Write the next part of the news piece on Japan's plan to give everyone in the country a free coronavirus vaccine, starting after its last sentence.

__Document segment__:
┏━━

Initiative comes with a massive price tag for Japanese government.

With medical researchers still in the process of developing a coronavirus vaccine, it’s looking increasingly likely that one won’t become available until next year. But while the questions of “When?” and “How?” we’ll eventually be able to immunize ourselves against the worst pandemic in a generation remain unresolved, people in Japan at least have an answer to the question of “How much?”

Multiple news organizations within Japan, including national broadcaster NHK, report that the Japanese government has internally reached a decision to provide the coronavirus vaccine, once one becomes available, to everyone in the country free of charge. The total cost for the initiative is estimated to be some 670 billion yen (US$6.32 billion), all of which will be covered by the federal government, with no out-of-pocket costs to individual residents.

┗━━

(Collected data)

┏━━

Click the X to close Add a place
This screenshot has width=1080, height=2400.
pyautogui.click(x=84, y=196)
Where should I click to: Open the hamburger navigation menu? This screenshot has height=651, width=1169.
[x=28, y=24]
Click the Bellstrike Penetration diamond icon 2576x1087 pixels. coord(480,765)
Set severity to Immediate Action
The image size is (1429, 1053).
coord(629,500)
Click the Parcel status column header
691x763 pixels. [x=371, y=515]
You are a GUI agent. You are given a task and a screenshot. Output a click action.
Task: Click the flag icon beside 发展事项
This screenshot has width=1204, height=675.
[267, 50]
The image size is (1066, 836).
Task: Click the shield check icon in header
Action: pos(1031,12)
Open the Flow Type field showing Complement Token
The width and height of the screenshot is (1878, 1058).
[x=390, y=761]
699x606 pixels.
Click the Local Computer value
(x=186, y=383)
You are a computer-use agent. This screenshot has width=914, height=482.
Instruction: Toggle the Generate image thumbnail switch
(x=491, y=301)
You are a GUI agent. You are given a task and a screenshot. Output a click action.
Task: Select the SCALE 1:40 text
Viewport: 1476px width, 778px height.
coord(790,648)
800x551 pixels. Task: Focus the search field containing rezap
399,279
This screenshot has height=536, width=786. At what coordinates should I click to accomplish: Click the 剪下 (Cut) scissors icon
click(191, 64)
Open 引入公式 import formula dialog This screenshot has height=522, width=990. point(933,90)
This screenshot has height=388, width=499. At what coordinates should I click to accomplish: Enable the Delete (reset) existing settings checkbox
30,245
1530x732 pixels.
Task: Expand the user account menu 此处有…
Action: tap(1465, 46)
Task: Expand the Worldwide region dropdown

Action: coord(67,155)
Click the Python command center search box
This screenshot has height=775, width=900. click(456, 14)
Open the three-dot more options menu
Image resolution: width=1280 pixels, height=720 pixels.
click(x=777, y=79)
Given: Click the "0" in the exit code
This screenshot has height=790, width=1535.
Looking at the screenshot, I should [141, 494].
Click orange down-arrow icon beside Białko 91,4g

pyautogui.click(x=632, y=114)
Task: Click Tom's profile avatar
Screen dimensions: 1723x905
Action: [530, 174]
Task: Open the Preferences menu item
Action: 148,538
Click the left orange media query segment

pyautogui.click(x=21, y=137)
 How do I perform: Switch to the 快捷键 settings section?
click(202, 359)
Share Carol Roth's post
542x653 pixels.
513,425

┗━━

__Exercise response__:
The government-connected anonymous sources say the decision to provide the vaccine free of charge was made to encourage people to become inoculated as soon as possible once a vaccine is developed and cleared for use, rather than hem and haw over the cost of the procedure. With the current hope that a vaccine will be ready sometime in the first half of 2021, a speedy nationwide immunization would also benefit organizers of the delayed Tokyo Olympics, which are currently scheduled to open in July of next year, following a one-year delay due to the pandemic, though this factor hasn’t been specifically mentioned in regards to the free vaccine program.

A formal announcement from Japan’s Ministry of Health, Labor and Welfare is expected in the next few days.